Lou Gui later left Liu Biao and joined Cao Cao as well. Cao Cao treated him respectfully and commissioned him as an army general. However, Lou Gui never held command of any troops and instead served as a military adviser. In 208, when Cao Cao led his forces to attack Jing Province, the provincial governor Liu Cong (Liu Biao's son) surrendered and offered his fu (a tally symbolising authority) to Cao Cao. When Cao Cao's other advisers suspected that Liu Cong was pretending to surrender, Lou Gui argued that Liu Cong was sincere since he had given up his fu, and managed to convince Cao Cao to accept Liu Cong's surrender.

In 211, during the Battle of Tong Pass, Lou Gui advised Cao Cao to order his troops to mix water and sand and use the mixture to build defensive walls and structures. As the weather was freezing, the water-and-sand mixture froze overnight and became an instantly-built fortress for Cao Cao's forces.

Over the years, Lou Gui and his family managed to amass a huge fortune. Cao Cao once remarked, "Lou Zibo may be wealthier than me, but he doesn't have as much power as me." One day, while he was with Xi Shou (習授), Lou Gui saw Cao Cao and his son(s) out on a trip. Xi Shou remarked, "Both father and son(s) look really happy." Lou Gui remarked, "When you live in this world, you should strive to be self-reliant. Why should you keep looking at other people?" Xi Shou later secretly reported to Cao Cao what Lou Gui said. Cao Cao, thinking that Lou Gui was showing disrespect towards him, then ordered him to be executed.

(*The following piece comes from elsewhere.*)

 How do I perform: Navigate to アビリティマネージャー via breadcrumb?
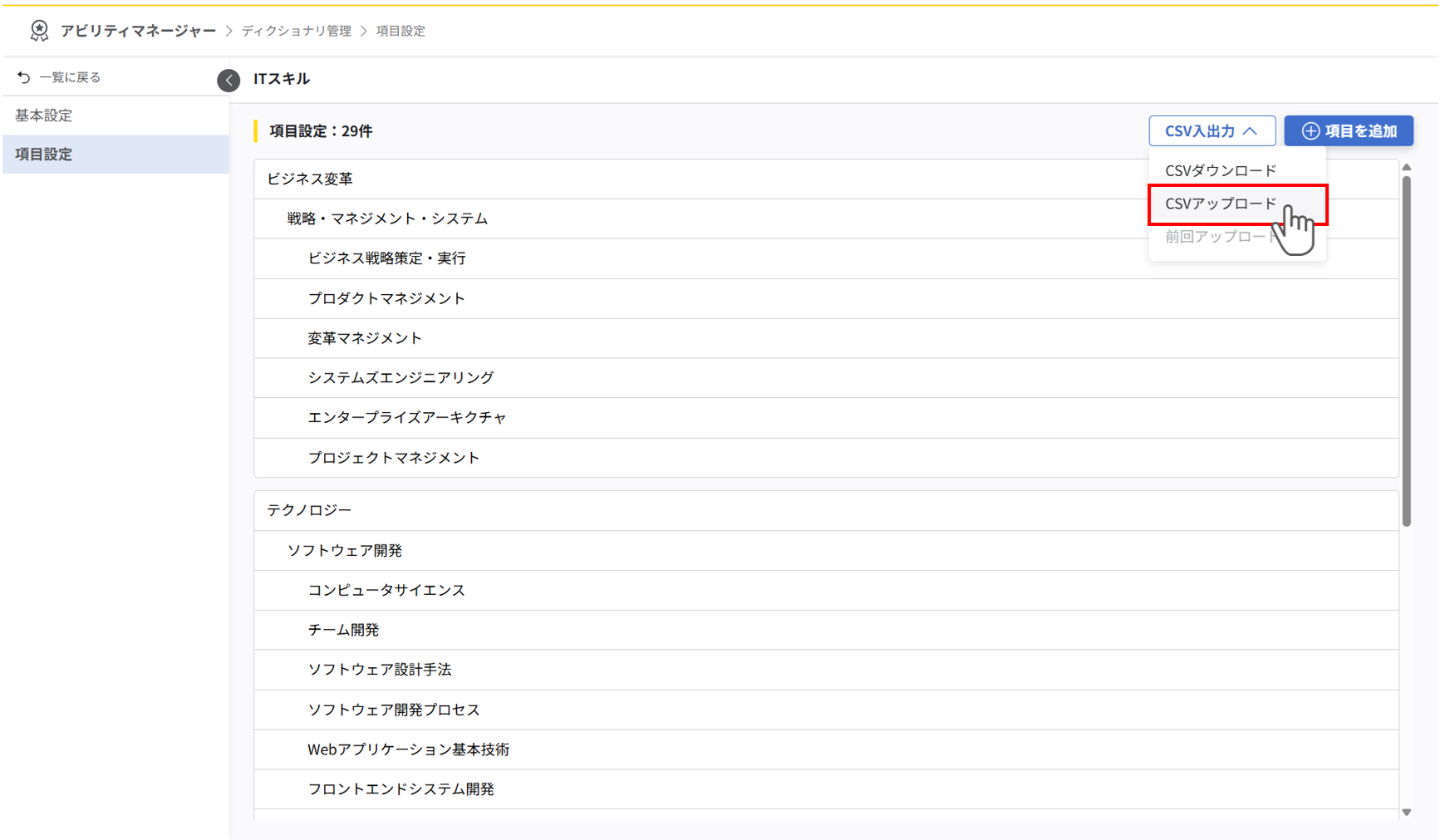[137, 31]
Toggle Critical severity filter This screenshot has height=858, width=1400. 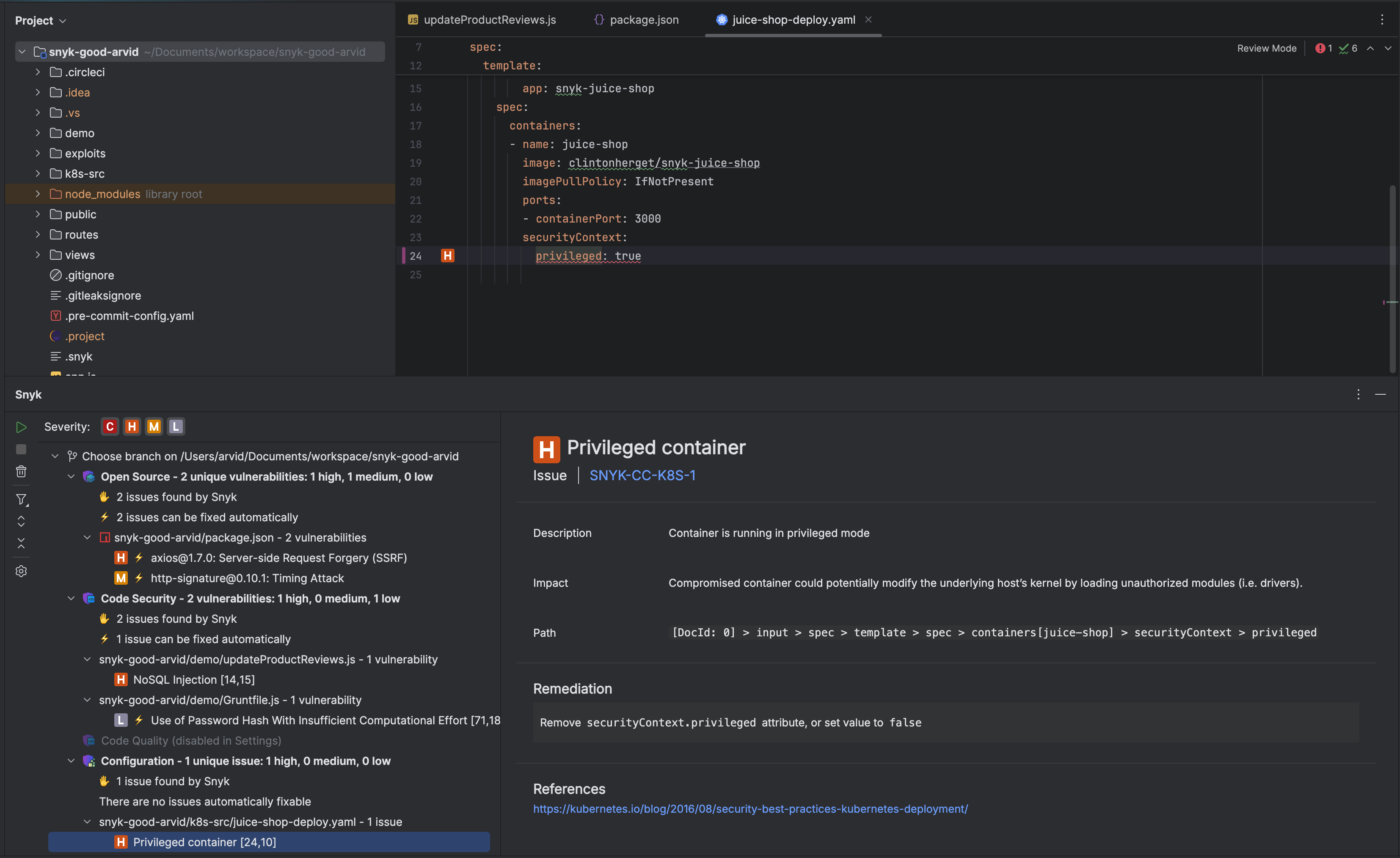110,426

==In Romance of the Three Kingdoms==
Lou Gui appears as a minor character in the 14th-century historical novel Romance of the Three Kingdoms. In the novel, he is a hermit from Jingzhao Commandery (京兆郡; around present-day Xi'an, Shaanxi) living in the Zhongnan Mountains. His nickname was "Mengmei Householder" (夢梅居士). He appears during the Battle of Tong Pass to assist Cao Cao. After Cao Cao wins the battle, he wants to thank Lou Gui by rewarding him, but Lou Gui declines and leaves.